Saved data entries:
= = = = =

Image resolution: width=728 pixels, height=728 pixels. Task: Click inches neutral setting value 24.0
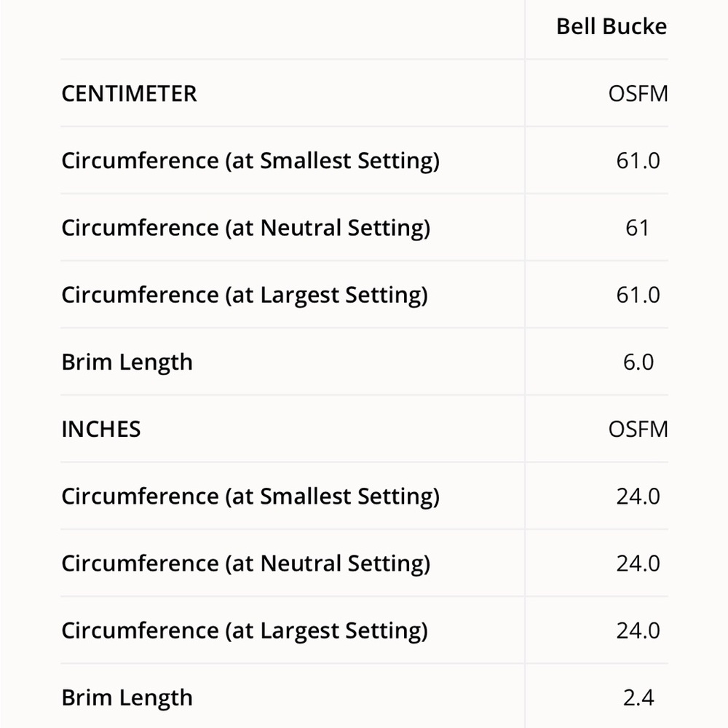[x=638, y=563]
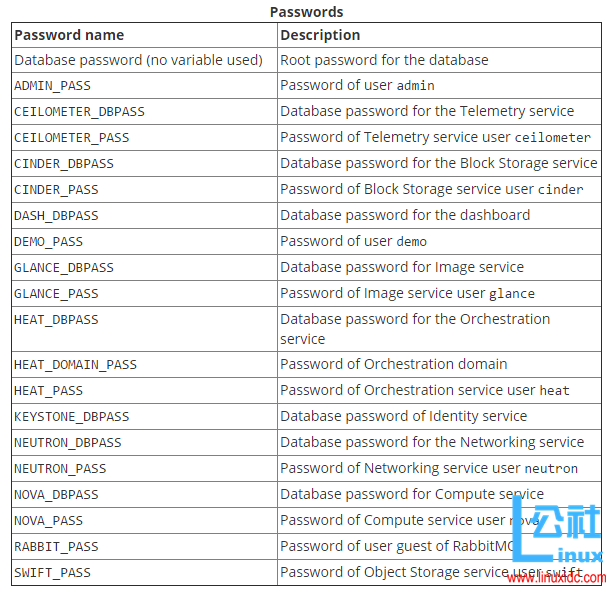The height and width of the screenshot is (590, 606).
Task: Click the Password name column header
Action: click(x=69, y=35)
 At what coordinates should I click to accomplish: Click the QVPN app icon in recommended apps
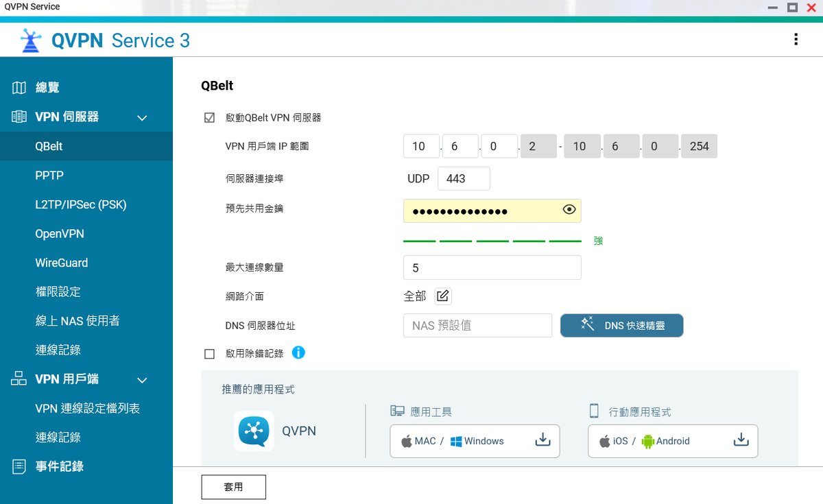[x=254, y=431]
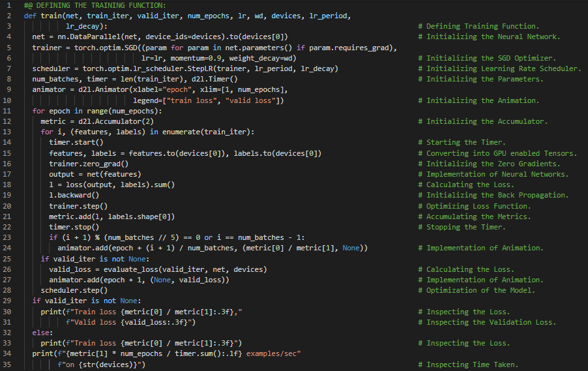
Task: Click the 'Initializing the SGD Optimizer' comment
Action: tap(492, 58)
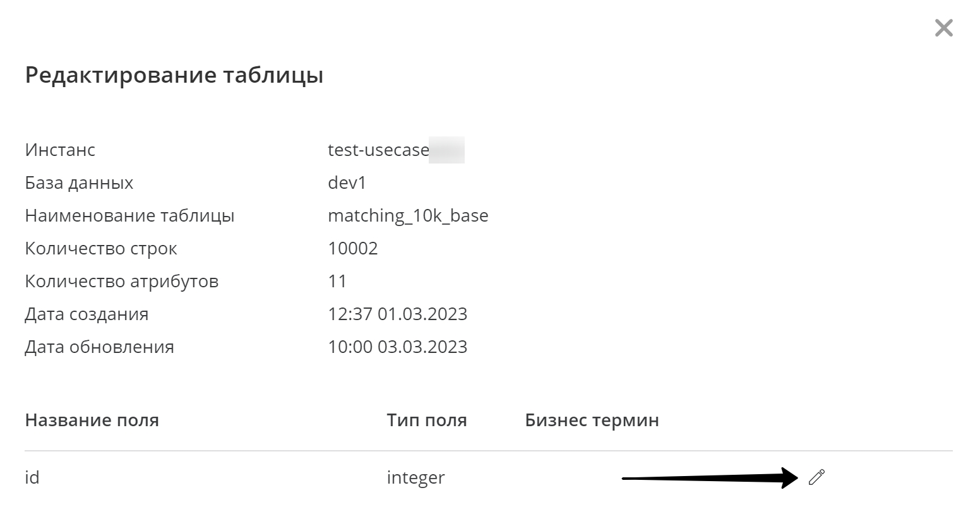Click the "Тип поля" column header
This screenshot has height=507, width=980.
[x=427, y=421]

= = = = =

YOUR INSTRUCTIONS: Please reproduce the entries from above exactly; images are not part of the copy.

ANSWER TO THIS PROBLEM:
Image resolution: width=728 pixels, height=728 pixels. Task: Click inches neutral setting value 24.0
[x=638, y=563]
The height and width of the screenshot is (590, 606).
Task: Click the Password name column header
Action: click(x=69, y=35)
 At what coordinates should I click to accomplish: Click the QVPN app icon in recommended apps
[x=254, y=431]
Task: Click the 'Initializing the SGD Optimizer' comment
Action: tap(492, 58)
Click the "Тип поля" column header
This screenshot has height=507, width=980.
[x=427, y=421]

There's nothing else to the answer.